__Material for the task__
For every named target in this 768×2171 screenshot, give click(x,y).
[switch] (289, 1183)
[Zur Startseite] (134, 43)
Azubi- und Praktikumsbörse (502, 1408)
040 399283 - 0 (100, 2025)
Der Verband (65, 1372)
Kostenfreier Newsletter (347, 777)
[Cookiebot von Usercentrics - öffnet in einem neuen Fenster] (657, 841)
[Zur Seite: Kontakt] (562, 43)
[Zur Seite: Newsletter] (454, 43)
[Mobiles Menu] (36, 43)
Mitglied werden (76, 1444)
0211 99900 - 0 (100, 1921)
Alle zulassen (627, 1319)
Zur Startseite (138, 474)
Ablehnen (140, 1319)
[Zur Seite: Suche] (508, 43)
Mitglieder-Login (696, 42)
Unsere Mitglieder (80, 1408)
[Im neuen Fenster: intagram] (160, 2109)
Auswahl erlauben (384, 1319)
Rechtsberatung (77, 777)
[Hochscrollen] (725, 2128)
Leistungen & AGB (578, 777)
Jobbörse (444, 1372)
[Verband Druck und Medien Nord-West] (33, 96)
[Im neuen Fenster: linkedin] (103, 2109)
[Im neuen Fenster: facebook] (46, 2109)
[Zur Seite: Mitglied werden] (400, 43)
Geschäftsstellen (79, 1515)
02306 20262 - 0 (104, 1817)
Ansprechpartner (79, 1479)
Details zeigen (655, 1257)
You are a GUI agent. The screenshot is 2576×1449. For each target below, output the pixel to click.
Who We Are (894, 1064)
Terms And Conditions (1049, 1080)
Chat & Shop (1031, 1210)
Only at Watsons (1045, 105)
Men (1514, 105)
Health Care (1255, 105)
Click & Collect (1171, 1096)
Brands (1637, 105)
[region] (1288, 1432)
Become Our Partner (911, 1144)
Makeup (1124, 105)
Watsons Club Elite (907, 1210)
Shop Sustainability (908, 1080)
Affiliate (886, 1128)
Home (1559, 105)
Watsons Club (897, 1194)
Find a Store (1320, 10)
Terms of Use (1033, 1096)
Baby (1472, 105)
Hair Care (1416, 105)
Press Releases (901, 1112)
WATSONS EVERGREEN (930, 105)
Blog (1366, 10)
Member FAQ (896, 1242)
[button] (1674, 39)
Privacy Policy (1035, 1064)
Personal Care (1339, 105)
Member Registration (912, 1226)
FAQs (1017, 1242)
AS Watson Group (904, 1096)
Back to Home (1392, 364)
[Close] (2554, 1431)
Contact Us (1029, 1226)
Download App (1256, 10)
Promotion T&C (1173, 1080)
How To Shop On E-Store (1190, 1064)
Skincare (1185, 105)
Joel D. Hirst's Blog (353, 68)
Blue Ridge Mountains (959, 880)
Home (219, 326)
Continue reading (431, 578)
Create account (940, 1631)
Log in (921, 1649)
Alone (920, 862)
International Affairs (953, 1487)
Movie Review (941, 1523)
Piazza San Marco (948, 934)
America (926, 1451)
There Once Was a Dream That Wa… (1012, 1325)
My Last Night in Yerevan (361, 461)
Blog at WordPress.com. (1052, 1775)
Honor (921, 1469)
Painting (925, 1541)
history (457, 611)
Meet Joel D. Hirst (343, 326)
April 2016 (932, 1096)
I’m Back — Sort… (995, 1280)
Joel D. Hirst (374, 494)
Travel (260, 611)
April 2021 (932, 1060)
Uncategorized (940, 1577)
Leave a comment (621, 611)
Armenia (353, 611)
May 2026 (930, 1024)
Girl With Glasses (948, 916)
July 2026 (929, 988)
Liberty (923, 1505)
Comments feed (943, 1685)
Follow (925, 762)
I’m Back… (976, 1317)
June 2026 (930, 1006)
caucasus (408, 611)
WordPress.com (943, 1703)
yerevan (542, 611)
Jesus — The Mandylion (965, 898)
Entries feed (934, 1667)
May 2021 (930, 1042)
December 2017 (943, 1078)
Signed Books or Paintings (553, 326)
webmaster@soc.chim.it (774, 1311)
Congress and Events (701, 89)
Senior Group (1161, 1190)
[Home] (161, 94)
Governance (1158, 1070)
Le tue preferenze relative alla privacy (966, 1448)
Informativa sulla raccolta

__Activity__
From the listing above, collect every line that mentions the word "screenshot".

__Response__
For every named target in this 768×2171 screenshot, give click(x,y).
You are a GUI agent. The screenshot is 2576×1449. For each target below, output the pixel to click.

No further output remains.